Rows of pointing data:
--------------------------------------------------

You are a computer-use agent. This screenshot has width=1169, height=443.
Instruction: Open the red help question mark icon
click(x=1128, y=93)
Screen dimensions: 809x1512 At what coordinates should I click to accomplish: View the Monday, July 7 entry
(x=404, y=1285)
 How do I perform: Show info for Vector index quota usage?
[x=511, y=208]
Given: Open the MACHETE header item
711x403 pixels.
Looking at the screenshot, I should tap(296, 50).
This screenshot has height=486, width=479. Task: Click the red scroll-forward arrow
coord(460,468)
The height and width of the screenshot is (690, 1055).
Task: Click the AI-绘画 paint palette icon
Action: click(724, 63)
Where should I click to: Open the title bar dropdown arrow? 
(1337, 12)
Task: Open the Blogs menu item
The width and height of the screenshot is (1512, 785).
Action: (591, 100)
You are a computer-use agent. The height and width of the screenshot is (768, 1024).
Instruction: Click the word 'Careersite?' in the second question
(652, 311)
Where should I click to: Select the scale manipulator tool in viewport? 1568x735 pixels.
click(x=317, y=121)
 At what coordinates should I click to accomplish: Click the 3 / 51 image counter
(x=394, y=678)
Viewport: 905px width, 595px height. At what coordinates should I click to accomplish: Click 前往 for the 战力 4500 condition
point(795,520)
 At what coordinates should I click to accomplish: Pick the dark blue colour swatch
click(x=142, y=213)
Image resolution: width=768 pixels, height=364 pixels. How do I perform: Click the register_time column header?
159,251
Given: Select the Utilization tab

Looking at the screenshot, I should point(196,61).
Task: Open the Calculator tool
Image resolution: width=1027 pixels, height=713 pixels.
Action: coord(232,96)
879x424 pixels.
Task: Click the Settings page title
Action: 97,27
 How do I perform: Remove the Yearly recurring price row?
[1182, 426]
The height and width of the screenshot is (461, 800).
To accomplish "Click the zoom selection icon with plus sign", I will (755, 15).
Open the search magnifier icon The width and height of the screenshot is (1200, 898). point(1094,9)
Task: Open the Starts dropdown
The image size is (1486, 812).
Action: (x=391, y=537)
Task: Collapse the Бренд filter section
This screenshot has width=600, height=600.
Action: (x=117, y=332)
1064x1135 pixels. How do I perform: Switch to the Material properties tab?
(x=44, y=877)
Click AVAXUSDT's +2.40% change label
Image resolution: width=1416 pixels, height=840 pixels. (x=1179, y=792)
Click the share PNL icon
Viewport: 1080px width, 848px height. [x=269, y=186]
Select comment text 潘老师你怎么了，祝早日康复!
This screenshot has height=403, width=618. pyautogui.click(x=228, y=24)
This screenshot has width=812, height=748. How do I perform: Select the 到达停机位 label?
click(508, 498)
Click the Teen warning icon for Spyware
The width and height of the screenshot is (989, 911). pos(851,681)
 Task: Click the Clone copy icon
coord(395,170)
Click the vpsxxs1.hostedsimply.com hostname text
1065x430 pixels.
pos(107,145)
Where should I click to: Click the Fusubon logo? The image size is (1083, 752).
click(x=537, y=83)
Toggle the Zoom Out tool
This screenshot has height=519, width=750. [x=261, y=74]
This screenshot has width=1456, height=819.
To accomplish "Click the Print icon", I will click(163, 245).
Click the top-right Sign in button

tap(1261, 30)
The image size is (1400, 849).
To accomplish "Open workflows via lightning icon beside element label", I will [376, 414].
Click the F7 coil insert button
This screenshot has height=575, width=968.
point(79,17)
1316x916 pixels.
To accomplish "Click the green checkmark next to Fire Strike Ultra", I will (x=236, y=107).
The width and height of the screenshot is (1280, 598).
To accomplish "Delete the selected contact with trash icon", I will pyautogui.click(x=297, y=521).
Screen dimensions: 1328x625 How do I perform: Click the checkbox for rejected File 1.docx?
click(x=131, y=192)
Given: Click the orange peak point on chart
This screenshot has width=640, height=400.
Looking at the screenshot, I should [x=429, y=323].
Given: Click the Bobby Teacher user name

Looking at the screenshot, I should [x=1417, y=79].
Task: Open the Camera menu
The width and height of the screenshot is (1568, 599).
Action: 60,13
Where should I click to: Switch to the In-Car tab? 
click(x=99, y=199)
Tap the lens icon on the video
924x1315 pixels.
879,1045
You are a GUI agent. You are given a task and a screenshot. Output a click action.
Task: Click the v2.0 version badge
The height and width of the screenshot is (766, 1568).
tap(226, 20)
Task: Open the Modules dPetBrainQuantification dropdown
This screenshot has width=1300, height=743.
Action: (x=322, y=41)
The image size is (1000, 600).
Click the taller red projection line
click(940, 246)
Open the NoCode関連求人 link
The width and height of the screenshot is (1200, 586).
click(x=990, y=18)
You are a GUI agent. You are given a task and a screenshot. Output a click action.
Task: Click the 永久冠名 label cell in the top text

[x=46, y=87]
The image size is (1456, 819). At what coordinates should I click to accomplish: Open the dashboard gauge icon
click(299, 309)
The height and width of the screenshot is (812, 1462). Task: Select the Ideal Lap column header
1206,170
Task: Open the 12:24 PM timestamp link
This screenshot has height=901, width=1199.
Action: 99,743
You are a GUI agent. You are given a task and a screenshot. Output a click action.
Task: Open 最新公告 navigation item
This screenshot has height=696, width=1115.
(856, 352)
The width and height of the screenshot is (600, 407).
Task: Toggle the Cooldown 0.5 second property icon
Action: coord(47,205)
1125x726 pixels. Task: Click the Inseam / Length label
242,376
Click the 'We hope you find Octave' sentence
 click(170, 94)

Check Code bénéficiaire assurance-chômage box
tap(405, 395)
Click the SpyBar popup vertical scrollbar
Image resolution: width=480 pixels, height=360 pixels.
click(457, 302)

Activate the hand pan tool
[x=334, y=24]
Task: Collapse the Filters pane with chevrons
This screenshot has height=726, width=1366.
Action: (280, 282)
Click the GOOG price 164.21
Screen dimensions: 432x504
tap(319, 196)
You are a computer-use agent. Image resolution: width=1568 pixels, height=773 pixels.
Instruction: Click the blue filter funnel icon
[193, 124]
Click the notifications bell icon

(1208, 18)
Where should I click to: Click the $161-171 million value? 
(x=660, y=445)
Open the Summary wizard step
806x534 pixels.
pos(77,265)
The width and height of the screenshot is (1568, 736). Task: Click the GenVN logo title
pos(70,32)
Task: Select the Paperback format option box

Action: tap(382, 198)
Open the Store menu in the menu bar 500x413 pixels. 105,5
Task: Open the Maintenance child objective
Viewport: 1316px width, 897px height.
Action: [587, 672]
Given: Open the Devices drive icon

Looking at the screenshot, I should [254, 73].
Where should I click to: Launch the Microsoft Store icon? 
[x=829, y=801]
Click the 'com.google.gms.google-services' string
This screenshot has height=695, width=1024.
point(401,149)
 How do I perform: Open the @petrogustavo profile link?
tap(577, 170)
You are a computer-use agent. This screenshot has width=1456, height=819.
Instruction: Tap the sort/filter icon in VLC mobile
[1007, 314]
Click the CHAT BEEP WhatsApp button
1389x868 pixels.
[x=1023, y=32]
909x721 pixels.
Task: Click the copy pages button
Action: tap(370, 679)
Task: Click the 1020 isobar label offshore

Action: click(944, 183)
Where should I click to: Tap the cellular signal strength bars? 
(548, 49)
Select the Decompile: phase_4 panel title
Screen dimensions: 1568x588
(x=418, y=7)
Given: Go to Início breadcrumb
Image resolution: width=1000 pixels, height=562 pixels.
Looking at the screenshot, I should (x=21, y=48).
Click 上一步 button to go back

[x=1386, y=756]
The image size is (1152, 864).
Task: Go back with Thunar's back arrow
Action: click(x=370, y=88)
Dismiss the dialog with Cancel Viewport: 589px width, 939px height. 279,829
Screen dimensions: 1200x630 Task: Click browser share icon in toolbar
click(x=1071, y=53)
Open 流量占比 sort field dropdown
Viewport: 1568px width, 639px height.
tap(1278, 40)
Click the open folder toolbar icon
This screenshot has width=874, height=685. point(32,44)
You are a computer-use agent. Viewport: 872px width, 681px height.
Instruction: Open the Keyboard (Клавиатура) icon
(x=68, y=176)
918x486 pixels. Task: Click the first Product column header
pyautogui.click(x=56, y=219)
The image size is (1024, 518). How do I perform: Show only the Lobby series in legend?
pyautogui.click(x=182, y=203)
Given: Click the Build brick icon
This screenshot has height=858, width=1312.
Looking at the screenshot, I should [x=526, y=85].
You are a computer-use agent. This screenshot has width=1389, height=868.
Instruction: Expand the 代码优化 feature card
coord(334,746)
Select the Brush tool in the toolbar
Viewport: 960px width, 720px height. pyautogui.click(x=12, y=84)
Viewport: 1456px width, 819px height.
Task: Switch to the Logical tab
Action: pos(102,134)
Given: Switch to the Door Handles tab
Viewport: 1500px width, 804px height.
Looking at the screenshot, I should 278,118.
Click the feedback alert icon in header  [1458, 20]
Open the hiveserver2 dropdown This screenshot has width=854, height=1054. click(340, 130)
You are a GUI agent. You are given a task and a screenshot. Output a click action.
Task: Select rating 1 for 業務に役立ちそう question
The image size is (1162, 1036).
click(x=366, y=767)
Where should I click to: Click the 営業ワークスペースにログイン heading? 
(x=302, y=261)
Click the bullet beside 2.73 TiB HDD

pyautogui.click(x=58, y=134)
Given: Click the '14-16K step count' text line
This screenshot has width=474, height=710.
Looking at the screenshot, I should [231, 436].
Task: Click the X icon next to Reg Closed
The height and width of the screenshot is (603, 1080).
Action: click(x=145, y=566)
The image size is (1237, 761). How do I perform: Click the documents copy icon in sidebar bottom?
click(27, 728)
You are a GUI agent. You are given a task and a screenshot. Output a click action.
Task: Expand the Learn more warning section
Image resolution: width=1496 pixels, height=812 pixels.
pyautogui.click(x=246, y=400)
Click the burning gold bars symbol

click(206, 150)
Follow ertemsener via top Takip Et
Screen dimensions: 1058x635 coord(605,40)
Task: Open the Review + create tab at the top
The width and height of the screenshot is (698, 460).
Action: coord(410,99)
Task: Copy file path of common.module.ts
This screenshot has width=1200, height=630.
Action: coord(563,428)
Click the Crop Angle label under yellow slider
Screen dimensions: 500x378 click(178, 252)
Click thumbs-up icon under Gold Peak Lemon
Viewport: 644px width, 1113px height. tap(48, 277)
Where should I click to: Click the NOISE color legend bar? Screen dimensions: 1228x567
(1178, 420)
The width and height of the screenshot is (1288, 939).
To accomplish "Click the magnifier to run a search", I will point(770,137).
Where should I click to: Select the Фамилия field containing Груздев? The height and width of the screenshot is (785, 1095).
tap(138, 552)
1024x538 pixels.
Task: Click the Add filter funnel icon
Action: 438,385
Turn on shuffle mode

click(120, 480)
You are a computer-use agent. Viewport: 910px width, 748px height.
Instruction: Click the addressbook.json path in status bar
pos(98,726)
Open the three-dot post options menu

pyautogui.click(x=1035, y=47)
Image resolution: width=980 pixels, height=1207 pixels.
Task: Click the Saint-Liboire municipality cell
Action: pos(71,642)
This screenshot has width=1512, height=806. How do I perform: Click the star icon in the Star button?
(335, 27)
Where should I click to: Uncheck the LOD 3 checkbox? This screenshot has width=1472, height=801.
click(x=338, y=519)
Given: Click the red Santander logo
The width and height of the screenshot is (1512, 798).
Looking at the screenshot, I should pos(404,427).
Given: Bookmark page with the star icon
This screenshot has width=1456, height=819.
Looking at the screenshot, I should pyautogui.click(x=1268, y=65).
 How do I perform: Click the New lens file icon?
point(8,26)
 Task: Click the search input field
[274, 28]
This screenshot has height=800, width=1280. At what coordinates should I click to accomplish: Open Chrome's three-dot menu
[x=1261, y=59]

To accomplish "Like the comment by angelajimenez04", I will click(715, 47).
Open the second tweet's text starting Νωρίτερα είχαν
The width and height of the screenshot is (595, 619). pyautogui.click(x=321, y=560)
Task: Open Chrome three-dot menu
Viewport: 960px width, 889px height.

--------------------------------------------------

Rewrite the items beginning at the line that has "Given: Click the Bobby Teacher user name" and stopping after the line that has "click(299, 309)", with "GUI agent" changed to "screen assistant" and nothing else altered.

▶ [Completed exercise]
Given: Click the Bobby Teacher user name

Looking at the screenshot, I should [x=1417, y=79].
Task: Open the Camera menu
The width and height of the screenshot is (1568, 599).
Action: 60,13
Where should I click to: Switch to the In-Car tab? 
click(x=99, y=199)
Tap the lens icon on the video
924x1315 pixels.
879,1045
You are a screen assistant. You are given a task and a screenshot. Output a click action.
Task: Click the v2.0 version badge
The height and width of the screenshot is (766, 1568).
tap(226, 20)
Task: Open the Modules dPetBrainQuantification dropdown
This screenshot has width=1300, height=743.
Action: (x=322, y=41)
The image size is (1000, 600).
Click the taller red projection line
click(940, 246)
Open the NoCode関連求人 link
The width and height of the screenshot is (1200, 586).
click(x=990, y=18)
You are a screen assistant. You are given a task and a screenshot. Output a click action.
Task: Click the 永久冠名 label cell in the top text

[x=46, y=87]
The image size is (1456, 819). At what coordinates should I click to accomplish: Open the dashboard gauge icon
click(299, 309)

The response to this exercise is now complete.